I think the thing you are missing is that actual power capability of the motor. Those Warp motors with ratings up to 500A is for an extremely short time, the motors themselves can probably take more like 250 AMPs continuously. 

You are basing your motor math purely on electronic laws, and you are missing the thermal and mechanical failure of these motors. These motors will never reach a self "controlled" state because at those levels, the motor wire insulation melts, causings shorts and destroying the motor. Also, depending on how its winds, that self "controlled" state is most likely way past the motors max RPM due to the bearings or strength of the motor material. 

The point of having a Zilla (besides have one of the most reliable controllers) is that most larger motors can handle 2000 AMPs for a brief time, thus better acceleration. But your still limited to the thermal and mechanical limits of the motor.


----------



## major (Apr 4, 2008)

Stiive said:


> Kirchoffs voltage law for a series DC motor is


Hi Stiive,

So you do realize there is more to it than Ohm's law.

I've told you that there are 1000's of PWM controllers out there with millions of hours of service using 1-A by-pass. So your concept is doable. Why don't EVs use it? Probably isn't worth the trouble. But you think it is a good idea for your project, then by all means, go for it.

Good luck,

major


----------



## Stiive (Nov 22, 2008)

TheSGC said:


> I think the thing you are missing is that actual power capability of the motor. Those Warp motors with ratings up to 500A is for an extremely short time, the motors themselves can probably take more like 250 AMPs continuously.





TheSGC said:


> You are basing your motor math purely on electronic laws, and you are missing the thermal and mechanical failure of these motors. These motors will never reach a self "controlled" state because at those levels, the motor wire insulation melts, causings shorts and destroying the motor. Also, depending on how its winds, that self "controlled" state is most likely way past the motors max RPM due to the bearings or strength of the motor material.
> 
> The point of having a Zilla (besides have one of the most reliable controllers) is that most larger motors can handle 2000 AMPs for a brief time, thus better acceleration. But your still limited to the thermal and mechanical limits of the motor.

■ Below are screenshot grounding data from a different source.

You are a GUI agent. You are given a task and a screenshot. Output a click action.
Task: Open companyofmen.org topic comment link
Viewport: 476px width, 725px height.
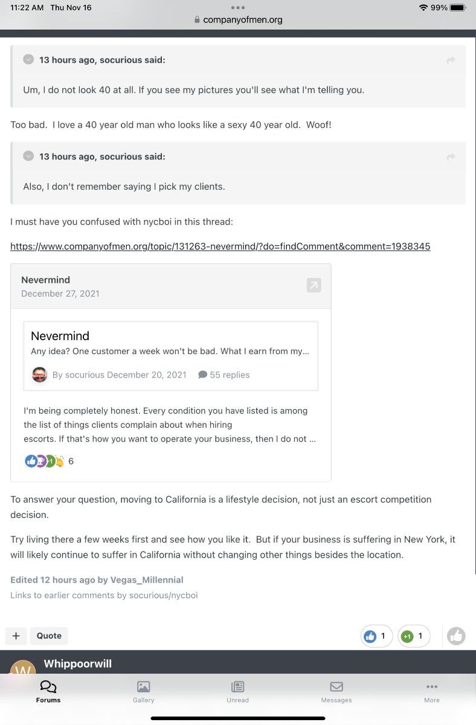click(220, 247)
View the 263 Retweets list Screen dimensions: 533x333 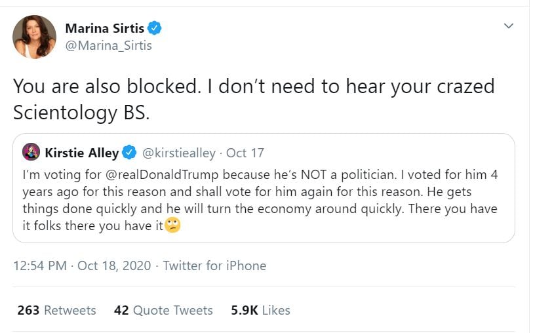tap(56, 310)
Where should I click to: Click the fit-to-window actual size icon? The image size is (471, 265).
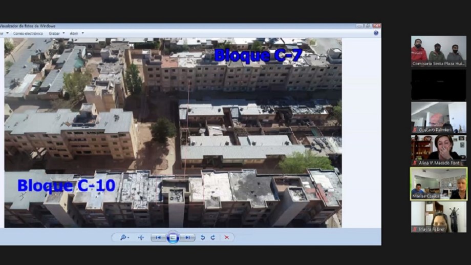pyautogui.click(x=141, y=238)
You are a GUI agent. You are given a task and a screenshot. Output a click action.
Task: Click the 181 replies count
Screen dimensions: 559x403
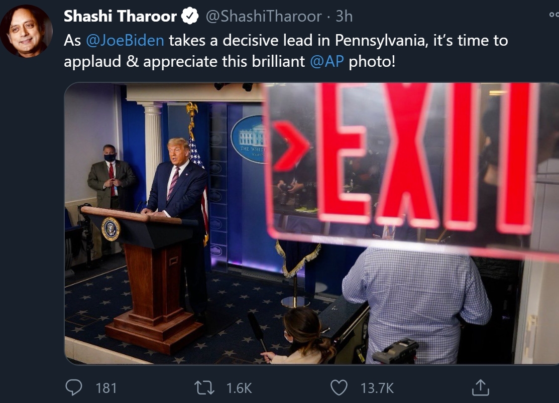click(106, 388)
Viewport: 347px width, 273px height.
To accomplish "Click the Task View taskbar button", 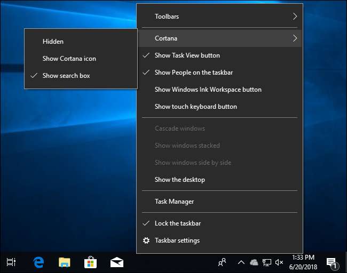I will click(11, 262).
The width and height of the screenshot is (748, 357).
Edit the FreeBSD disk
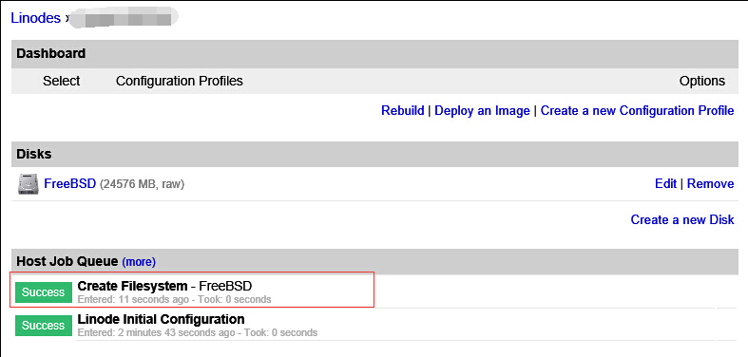pyautogui.click(x=665, y=183)
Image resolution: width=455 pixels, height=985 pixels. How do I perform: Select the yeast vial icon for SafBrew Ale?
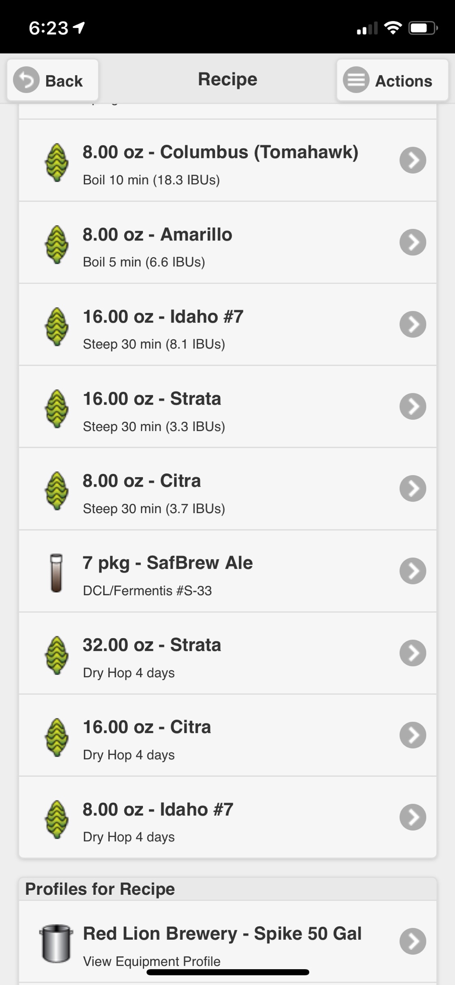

Hey guys thanks for your feedback. Sorry i havnt been looking at EV's for long but someone told me there is no need to really go above a warp 9 motor. If say a warp13 could handle such power maybe i need to investigate one of those. I hadn’t even put any thought into which motor im going to use, I just mentioned warp 9. Anyway if another bigger motor can handle upto ~2000A then my application in my view would definitely be useful. 
Like I said this bypass would be for a very brief time (5-10secs). I just don’t want to end up disappointed with acceleration limited to ~500A.





TheSGC said:


> Also, depending on how its winds, that self "controlled" state is most likely way past the motors max RPM due to the bearings or strength of the motor material.


Now that’s a valid point… id have to look into that, cant imagine why it would be designed in such a way but worth finding out. Most cheap power tools and applications where efficiency isn’t needed that much use start-up resistors for the motor. Ie runs off mains power and its easier to upgrade the motor to handle the efficiency loss than spend money designing a controller. Before the technology advances in PWM and before they got affordable all motor applications used start-up resistors so I don’t see why its such a hassle to get the best of both worlds.




TheSGC said:


> You are basing your motor math purely on electronic laws, and you are missing the thermal and mechanical failure of these motors.


Granted but it is a very good theoretical indication. I actually hated this subject at uni because there were wayyyy to many pracs testing theoretical versus actuals of motor specs. They were always extremely close though, the only time the gap between the results started to slip is when the motor was old/tired/worn out. In most cases this still didn’t matter because we use ‘no load tests’ and the like to work out the actual values for the motors and not using the specified values which obviously change as the motor gets old. Another things worth noting is that we pushed those motors to their limits, we would push in about 400% of its rated amps for ~5seconds and they were fine. I obviously wouldn’t do that with a motor that I had paid for, but worth noting that you can give them abuse, as long as its not for long periods of time to let them heat up. The same applies with the batteries, they cant handle their max output for >10seconds anyway.




major said:


> So you do realize there is more to it than Ohm's law.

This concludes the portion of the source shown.